[Task description] For each record here, output an exact copy.

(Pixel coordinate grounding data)

....

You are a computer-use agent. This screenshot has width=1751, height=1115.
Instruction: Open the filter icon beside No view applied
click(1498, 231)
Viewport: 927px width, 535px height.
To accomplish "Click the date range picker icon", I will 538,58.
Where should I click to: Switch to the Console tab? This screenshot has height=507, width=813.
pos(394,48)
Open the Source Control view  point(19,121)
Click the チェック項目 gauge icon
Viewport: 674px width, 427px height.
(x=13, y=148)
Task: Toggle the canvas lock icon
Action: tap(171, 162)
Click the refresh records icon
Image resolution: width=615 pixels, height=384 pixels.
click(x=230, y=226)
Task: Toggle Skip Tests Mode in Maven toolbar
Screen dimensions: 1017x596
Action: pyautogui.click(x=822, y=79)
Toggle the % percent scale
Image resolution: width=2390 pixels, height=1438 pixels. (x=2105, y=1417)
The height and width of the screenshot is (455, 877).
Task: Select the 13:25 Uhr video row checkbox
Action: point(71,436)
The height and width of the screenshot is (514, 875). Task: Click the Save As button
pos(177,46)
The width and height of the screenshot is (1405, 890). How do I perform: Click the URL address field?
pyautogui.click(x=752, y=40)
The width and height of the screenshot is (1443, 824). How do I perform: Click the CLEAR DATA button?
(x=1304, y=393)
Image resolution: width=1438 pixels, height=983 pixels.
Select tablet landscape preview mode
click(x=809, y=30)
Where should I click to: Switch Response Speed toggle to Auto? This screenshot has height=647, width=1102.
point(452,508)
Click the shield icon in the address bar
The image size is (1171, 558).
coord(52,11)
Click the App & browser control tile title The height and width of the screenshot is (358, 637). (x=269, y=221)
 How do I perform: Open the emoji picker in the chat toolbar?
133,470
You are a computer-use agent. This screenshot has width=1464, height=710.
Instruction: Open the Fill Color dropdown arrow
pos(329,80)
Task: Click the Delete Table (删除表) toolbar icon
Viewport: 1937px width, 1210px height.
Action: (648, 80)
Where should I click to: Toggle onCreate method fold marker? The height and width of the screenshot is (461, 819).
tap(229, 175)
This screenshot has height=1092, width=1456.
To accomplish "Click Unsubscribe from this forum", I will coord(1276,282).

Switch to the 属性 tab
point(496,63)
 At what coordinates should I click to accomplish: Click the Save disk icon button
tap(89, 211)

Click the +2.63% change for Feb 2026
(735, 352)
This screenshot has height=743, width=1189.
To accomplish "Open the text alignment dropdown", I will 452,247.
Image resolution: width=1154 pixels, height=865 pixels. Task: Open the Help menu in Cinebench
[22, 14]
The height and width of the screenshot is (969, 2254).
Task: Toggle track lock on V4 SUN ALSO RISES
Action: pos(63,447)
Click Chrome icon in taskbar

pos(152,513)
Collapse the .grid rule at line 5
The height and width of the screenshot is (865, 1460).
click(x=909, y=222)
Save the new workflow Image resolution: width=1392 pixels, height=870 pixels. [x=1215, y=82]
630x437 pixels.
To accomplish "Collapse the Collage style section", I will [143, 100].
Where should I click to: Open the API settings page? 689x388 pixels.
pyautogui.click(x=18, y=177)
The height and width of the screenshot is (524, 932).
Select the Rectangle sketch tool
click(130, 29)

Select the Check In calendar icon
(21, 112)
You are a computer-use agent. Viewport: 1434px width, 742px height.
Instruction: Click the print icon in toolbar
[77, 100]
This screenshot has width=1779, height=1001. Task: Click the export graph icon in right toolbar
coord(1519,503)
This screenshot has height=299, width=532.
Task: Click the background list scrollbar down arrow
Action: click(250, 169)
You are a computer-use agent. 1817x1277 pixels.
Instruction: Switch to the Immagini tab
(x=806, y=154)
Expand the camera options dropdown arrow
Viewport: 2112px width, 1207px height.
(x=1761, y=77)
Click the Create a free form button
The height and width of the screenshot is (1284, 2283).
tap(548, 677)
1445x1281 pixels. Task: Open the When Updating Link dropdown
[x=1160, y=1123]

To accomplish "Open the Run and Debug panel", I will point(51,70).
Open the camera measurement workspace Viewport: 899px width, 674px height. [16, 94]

....

[Answer for the task]
You are a computer-use agent. This screenshot has width=1751, height=1115.
Instruction: Open the filter icon beside No view applied
click(1498, 231)
Viewport: 927px width, 535px height.
To accomplish "Click the date range picker icon", I will 538,58.
Where should I click to: Switch to the Console tab? This screenshot has height=507, width=813.
pos(394,48)
Open the Source Control view  point(19,121)
Click the チェック項目 gauge icon
Viewport: 674px width, 427px height.
(x=13, y=148)
Task: Toggle the canvas lock icon
Action: tap(171, 162)
Click the refresh records icon
Image resolution: width=615 pixels, height=384 pixels.
click(x=230, y=226)
Task: Toggle Skip Tests Mode in Maven toolbar
Screen dimensions: 1017x596
Action: pyautogui.click(x=822, y=79)
Toggle the % percent scale
Image resolution: width=2390 pixels, height=1438 pixels. (x=2105, y=1417)
The height and width of the screenshot is (455, 877).
Task: Select the 13:25 Uhr video row checkbox
Action: point(71,436)
The height and width of the screenshot is (514, 875). Task: Click the Save As button
pos(177,46)
The width and height of the screenshot is (1405, 890). How do I perform: Click the URL address field?
pyautogui.click(x=752, y=40)
The width and height of the screenshot is (1443, 824). How do I perform: Click the CLEAR DATA button?
(x=1304, y=393)
Image resolution: width=1438 pixels, height=983 pixels.
Select tablet landscape preview mode
click(x=809, y=30)
Where should I click to: Switch Response Speed toggle to Auto? This screenshot has height=647, width=1102.
point(452,508)
Click the shield icon in the address bar
The image size is (1171, 558).
coord(52,11)
Click the App & browser control tile title The height and width of the screenshot is (358, 637). (x=269, y=221)
 How do I perform: Open the emoji picker in the chat toolbar?
133,470
You are a computer-use agent. This screenshot has width=1464, height=710.
Instruction: Open the Fill Color dropdown arrow
pos(329,80)
Task: Click the Delete Table (删除表) toolbar icon
Viewport: 1937px width, 1210px height.
Action: (648, 80)
Where should I click to: Toggle onCreate method fold marker? The height and width of the screenshot is (461, 819).
tap(229, 175)
This screenshot has height=1092, width=1456.
To accomplish "Click Unsubscribe from this forum", I will coord(1276,282).

Switch to the 属性 tab
point(496,63)
 At what coordinates should I click to accomplish: Click the Save disk icon button
tap(89, 211)

Click the +2.63% change for Feb 2026
(735, 352)
This screenshot has height=743, width=1189.
To accomplish "Open the text alignment dropdown", I will 452,247.
Image resolution: width=1154 pixels, height=865 pixels. Task: Open the Help menu in Cinebench
[22, 14]
The height and width of the screenshot is (969, 2254).
Task: Toggle track lock on V4 SUN ALSO RISES
Action: pos(63,447)
Click Chrome icon in taskbar

pos(152,513)
Collapse the .grid rule at line 5
The height and width of the screenshot is (865, 1460).
click(x=909, y=222)
Save the new workflow Image resolution: width=1392 pixels, height=870 pixels. [x=1215, y=82]
630x437 pixels.
To accomplish "Collapse the Collage style section", I will [143, 100].
Where should I click to: Open the API settings page? 689x388 pixels.
pyautogui.click(x=18, y=177)
The height and width of the screenshot is (524, 932).
Select the Rectangle sketch tool
click(130, 29)

Select the Check In calendar icon
(21, 112)
You are a computer-use agent. Viewport: 1434px width, 742px height.
Instruction: Click the print icon in toolbar
[77, 100]
This screenshot has width=1779, height=1001. Task: Click the export graph icon in right toolbar
coord(1519,503)
This screenshot has height=299, width=532.
Task: Click the background list scrollbar down arrow
Action: click(250, 169)
You are a computer-use agent. 1817x1277 pixels.
Instruction: Switch to the Immagini tab
(x=806, y=154)
Expand the camera options dropdown arrow
Viewport: 2112px width, 1207px height.
(x=1761, y=77)
Click the Create a free form button
The height and width of the screenshot is (1284, 2283).
tap(548, 677)
1445x1281 pixels. Task: Open the When Updating Link dropdown
[x=1160, y=1123]

To accomplish "Open the Run and Debug panel", I will point(51,70).
Open the camera measurement workspace Viewport: 899px width, 674px height. [16, 94]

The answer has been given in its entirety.